Stored records
◇ ◇ ◇ ◇ ◇

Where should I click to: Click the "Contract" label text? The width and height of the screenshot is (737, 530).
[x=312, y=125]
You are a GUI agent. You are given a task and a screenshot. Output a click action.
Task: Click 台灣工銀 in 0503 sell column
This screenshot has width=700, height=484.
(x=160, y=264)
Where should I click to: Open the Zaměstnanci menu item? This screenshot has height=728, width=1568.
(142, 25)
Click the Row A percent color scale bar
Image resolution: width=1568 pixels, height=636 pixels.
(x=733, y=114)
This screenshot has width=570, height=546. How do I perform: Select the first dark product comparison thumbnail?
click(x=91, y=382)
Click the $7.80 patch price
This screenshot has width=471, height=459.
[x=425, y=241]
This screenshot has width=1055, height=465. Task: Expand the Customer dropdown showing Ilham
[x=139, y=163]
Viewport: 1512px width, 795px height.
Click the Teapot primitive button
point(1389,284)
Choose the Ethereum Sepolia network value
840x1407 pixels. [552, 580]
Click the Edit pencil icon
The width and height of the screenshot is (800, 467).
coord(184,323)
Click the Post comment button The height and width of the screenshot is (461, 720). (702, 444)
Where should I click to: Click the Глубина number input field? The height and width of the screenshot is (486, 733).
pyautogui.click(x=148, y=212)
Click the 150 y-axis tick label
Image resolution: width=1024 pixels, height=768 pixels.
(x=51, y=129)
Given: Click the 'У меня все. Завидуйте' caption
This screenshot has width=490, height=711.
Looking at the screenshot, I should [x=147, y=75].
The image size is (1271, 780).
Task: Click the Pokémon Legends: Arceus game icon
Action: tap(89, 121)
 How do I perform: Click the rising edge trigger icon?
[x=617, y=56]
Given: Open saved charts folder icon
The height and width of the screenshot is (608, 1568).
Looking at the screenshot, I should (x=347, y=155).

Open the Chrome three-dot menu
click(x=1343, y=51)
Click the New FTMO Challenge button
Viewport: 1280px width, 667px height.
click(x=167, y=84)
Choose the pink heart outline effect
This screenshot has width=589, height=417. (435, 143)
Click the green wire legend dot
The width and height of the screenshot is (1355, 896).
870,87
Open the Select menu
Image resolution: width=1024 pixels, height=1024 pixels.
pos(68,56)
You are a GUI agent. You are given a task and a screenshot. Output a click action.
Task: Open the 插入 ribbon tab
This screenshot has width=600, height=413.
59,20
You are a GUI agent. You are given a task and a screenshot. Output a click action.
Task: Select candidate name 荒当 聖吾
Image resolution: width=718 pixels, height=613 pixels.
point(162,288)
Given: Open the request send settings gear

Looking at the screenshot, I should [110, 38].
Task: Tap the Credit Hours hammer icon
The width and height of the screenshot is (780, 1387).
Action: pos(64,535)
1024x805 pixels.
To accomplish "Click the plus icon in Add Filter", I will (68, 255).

◇ ◇ ◇ ◇ ◇

## Assignment
Write the entries above out again. Match them exactly.

## Expected answer
Where should I click to: Click the "Contract" label text? The width and height of the screenshot is (737, 530).
[x=312, y=125]
You are a GUI agent. You are given a task and a screenshot. Output a click action.
Task: Click 台灣工銀 in 0503 sell column
This screenshot has width=700, height=484.
(x=160, y=264)
Where should I click to: Open the Zaměstnanci menu item? This screenshot has height=728, width=1568.
(142, 25)
Click the Row A percent color scale bar
Image resolution: width=1568 pixels, height=636 pixels.
(x=733, y=114)
This screenshot has width=570, height=546. How do I perform: Select the first dark product comparison thumbnail?
click(x=91, y=382)
Click the $7.80 patch price
This screenshot has width=471, height=459.
[x=425, y=241]
This screenshot has width=1055, height=465. Task: Expand the Customer dropdown showing Ilham
[x=139, y=163]
Viewport: 1512px width, 795px height.
Click the Teapot primitive button
point(1389,284)
Choose the Ethereum Sepolia network value
840x1407 pixels. [552, 580]
Click the Edit pencil icon
The width and height of the screenshot is (800, 467).
coord(184,323)
Click the Post comment button The height and width of the screenshot is (461, 720). (702, 444)
Where should I click to: Click the Глубина number input field? The height and width of the screenshot is (486, 733).
pyautogui.click(x=148, y=212)
Click the 150 y-axis tick label
Image resolution: width=1024 pixels, height=768 pixels.
(x=51, y=129)
Given: Click the 'У меня все. Завидуйте' caption
This screenshot has width=490, height=711.
Looking at the screenshot, I should [x=147, y=75].
The image size is (1271, 780).
Task: Click the Pokémon Legends: Arceus game icon
Action: tap(89, 121)
 How do I perform: Click the rising edge trigger icon?
[x=617, y=56]
Given: Open saved charts folder icon
The height and width of the screenshot is (608, 1568).
Looking at the screenshot, I should (x=347, y=155).

Open the Chrome three-dot menu
click(x=1343, y=51)
Click the New FTMO Challenge button
Viewport: 1280px width, 667px height.
click(x=167, y=84)
Choose the pink heart outline effect
This screenshot has width=589, height=417. (435, 143)
Click the green wire legend dot
The width and height of the screenshot is (1355, 896).
870,87
Open the Select menu
Image resolution: width=1024 pixels, height=1024 pixels.
pos(68,56)
You are a GUI agent. You are given a task and a screenshot. Output a click action.
Task: Open the 插入 ribbon tab
This screenshot has width=600, height=413.
59,20
You are a GUI agent. You are given a task and a screenshot. Output a click action.
Task: Select candidate name 荒当 聖吾
Image resolution: width=718 pixels, height=613 pixels.
point(162,288)
Given: Open the request send settings gear

Looking at the screenshot, I should [110, 38].
Task: Tap the Credit Hours hammer icon
The width and height of the screenshot is (780, 1387).
Action: pos(64,535)
1024x805 pixels.
To accomplish "Click the plus icon in Add Filter", I will (68, 255).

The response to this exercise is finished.